I expectedboth editors to say, omg, we don’t want this activist (conflicted hostile researchers) rubbish in our journal, thank you for bringing it to our attention! and to withdraw it instantly.
Prof Lewandowsky also lied to me personally from my very first enquiry, trying to find the URL for the Skeptical Science survey. It did not exist, yet the paper hangs on it, and he lied to me about having had it, and had lost it!
Yet Lewandowsky, know i kniw, they know, i know (and others) that this is a total lie, yet stillnthey felt able to publish.
I had never heard of Lewandiwsky, i had just read Dr Adam Corners gushing review of it in the Guardian and wrote to the authors asking some questions. And he lied.
In my 20 yr plus career, anybody shown to have lied, once would have been out!
If the editors are happy to publish, there is nothing more i can do, but to hold them in contempt and to get on with my life

paulm
May 6, 2013 5:17 am

Junkpsych, you say Lew didnt have a survey because he failed to get wuwt involved.
It is worse than that.

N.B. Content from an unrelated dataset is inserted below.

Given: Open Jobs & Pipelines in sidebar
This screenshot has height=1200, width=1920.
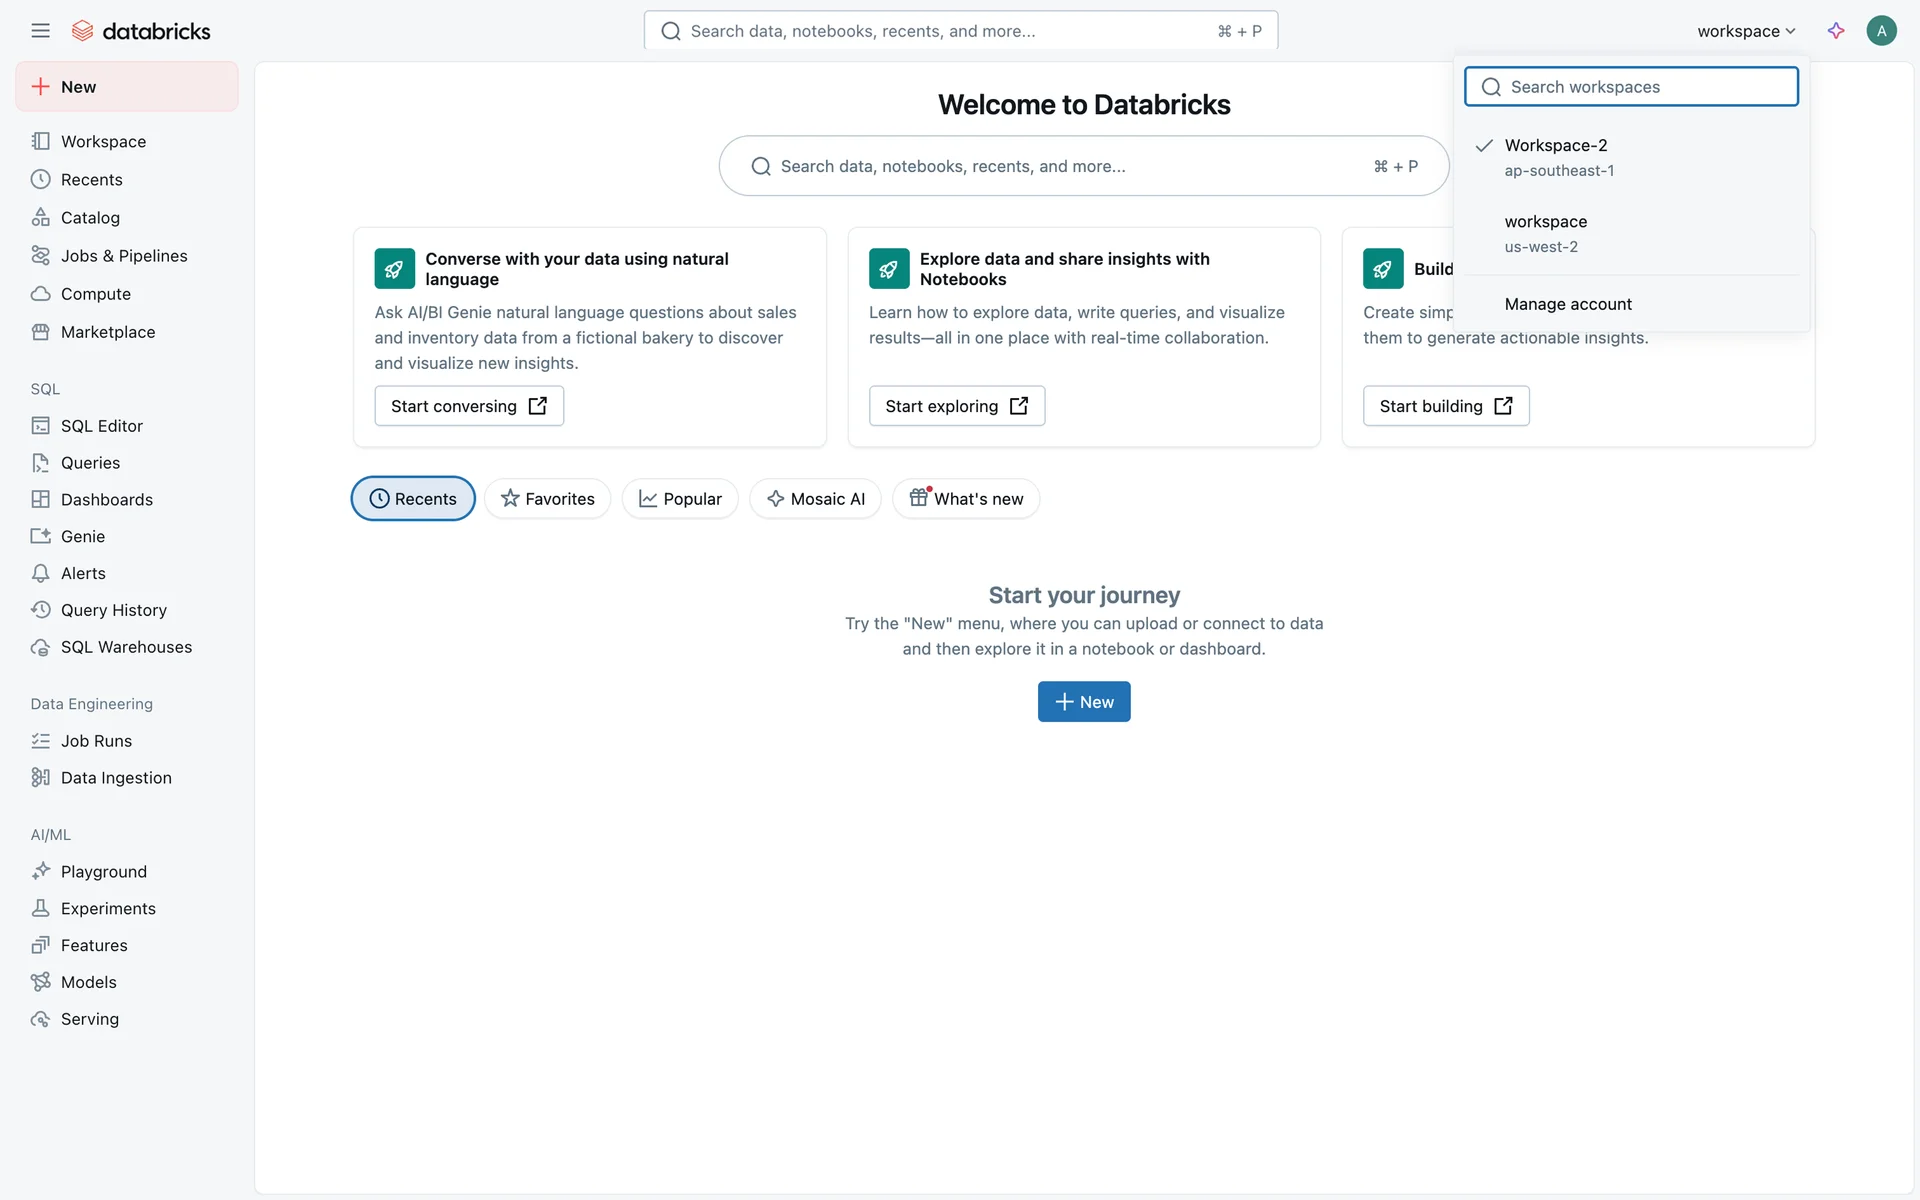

He did not even try to get Wuwt. His 5 so-called skeptic blogs included Pielke jr (not a skeptic) and Morano (not really a blog).

May 6, 2013 5:23 am

If the editors of psychology journals, nor those responsible for ethics in uwa don’t get it, nobody will.

JunkPsychology
May 6, 2013 7:57 am

paulm,
I wouldn’t be surprised to learn that Lewandowsky avoided WUWT on purpose.

JunkPsychology
May 6, 2013 8:05 am

“Rather it is the direct consequence of “skeptics” not wanting their views of their supporters to be known”
Conspiracist ideation!

JunkPsychology
May 6, 2013 8:15 am

I expected both editors to say, omg, we don’t want this activist (conflicted hostile researchers’) rubbish in our journal, thank you for bringing it to our attention! and to withdraw it instantly.
There are psychology editors who would have reacted in the way Barry Woods expects.
Unfortunately, neither the editor of Psychological Science nor the editor of Frontiers are in this category.
From what I’ve seen of the “conspiracizing” literature, previous authors of studies on “monological” conspiracy theorizing and “conspiracist ideation,” such as Ted Goertzel and Marina Abalakina-Paap and Viren Swami, were never able to get their stuff into Psychological Science.
It was Lewandowsky who broke in, with what looks like the very worst study of them all.